## Page

┄┄┄┄┄┄┄┄┄┄┄┄┄┄┄┄┄┄┄┄

Combining this with Theorem 5.8 and Theorem 5.9, we now obtain

Lemma 5.12

Every countable, vertex-transitive, graph \(\Gamma \) has a partition-friendly weak multicycle colouring.

Proof

We first consider the case where \(\Gamma \) is (finite or) locally finite. As \(\Gamma \) is vertex-transitive it is n-regular for some \(n\in {\mathbb {N}}\). If n is even, then we can apply Theorem 5.11 recursively to decompose \(E(\Gamma )\) into 2-regular spanning subgraphs, and attributing a distinct colour to the edges of each of those subgraphs yields a partition-friendly weak multicycle colouring.

If n is odd, then we first find a perfect matching M, colour its edges with the same colour, and treat \(\Gamma \backslash M\) as above to obtain a partition-friendly weak multicycle colouring. To obtain M, note that if \(\Gamma \) is finite, then \(\vert V(G) \vert \) is even since \(\vert E(\Gamma ) \vert = n \vert V(G) \vert /2\). Therefore, \(\Gamma \) has a perfect matching by Theorem 5.8 as no matching can miss exactly 1 vertex in this case. If \(\Gamma \) is infinite, then Theorem 5.9 provides a perfect matching.

If \(\Gamma \) is not locally finite, then each vertex has countably infinite degree. We will decompose \(E(\Gamma )\) into an edge-disjoint union of multicycles \(\{M_i\}_{i\in {\mathbb {N}}}\), where each \(M_i\) is a spanning subgraph consisting of pairwise vertex-disjoint double-rays. For this, let \(\{e_i\}_{i\in {\mathbb {N}}}\) be an enumeration of the edges of \(\Gamma \), and let \(\{v_i\}_{i\in {\mathbb {N}}}\) be a sequence of vertices of \(\Gamma \) in which each \(v\in V(\Gamma )\) appears infinitely often. We greedily construct an \(M_0\) as above containing \(e_0\) as follows. We start with \(M_0^0=e_0\), and for \(i=1,2,\ldots \), we extend the (possibly trivial) path in \(M_0^{i-1}\) containing \(v_i\) into a longer path by adding an edge of \(\Gamma - M_0^{i-1}\) at each of its end-vertices. As \(M_0^{i-1}\) is finite, and every vertex has infinite degree, this is always possible. Finally, we let \(M_0{:}{=} \bigcup _{i\in {\mathbb {N}}} M_0^i\). Since each \(v\in V(\Gamma )\) appears infinitely often as \(v_i\), we deduce that \(M_0\) is a spanning union of vertex-disjoint double-rays as desired.

┄┄┄┄┄┄┄┄┄┄┄┄┄┄┄┄┄┄┄┄

## Extracted material

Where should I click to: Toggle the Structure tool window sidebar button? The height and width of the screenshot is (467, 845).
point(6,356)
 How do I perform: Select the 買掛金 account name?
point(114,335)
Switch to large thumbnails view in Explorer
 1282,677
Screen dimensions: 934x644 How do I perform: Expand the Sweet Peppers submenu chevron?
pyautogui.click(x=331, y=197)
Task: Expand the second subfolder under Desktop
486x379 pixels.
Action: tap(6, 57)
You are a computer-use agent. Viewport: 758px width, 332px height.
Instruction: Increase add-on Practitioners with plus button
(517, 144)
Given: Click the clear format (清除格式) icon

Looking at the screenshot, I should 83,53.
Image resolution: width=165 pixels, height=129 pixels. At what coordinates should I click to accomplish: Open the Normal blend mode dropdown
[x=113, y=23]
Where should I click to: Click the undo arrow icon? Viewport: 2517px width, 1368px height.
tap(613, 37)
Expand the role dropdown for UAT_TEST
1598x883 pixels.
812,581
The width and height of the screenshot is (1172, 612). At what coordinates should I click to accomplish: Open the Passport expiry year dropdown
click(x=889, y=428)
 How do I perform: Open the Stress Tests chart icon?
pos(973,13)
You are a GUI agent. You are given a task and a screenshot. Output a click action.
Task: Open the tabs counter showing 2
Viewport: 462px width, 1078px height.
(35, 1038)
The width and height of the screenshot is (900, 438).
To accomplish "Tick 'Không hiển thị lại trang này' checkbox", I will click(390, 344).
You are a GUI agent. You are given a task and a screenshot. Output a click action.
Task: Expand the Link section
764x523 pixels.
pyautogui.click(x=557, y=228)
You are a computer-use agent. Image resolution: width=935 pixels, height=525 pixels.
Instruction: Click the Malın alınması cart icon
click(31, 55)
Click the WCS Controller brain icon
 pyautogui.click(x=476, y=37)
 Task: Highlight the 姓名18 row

┄┄┄┄┄┄┄┄┄┄┄┄┄┄┄┄┄┄┄┄

## Problem details
Copy the passage of the proof on vertex-transitive graphs from "We first consider" up to and including "yields a partition-friendly weak multicycle colouring.", word for word. The material has no connection to the text on vertex-transitive graphs.

## Final result
We first consider the case where \(\Gamma \) is (finite or) locally finite. As \(\Gamma \) is vertex-transitive it is n-regular for some \(n\in {\mathbb {N}}\). If n is even, then we can apply Theorem 5.11 recursively to decompose \(E(\Gamma )\) into 2-regular spanning subgraphs, and attributing a distinct colour to the edges of each of those subgraphs yields a partition-friendly weak multicycle colouring.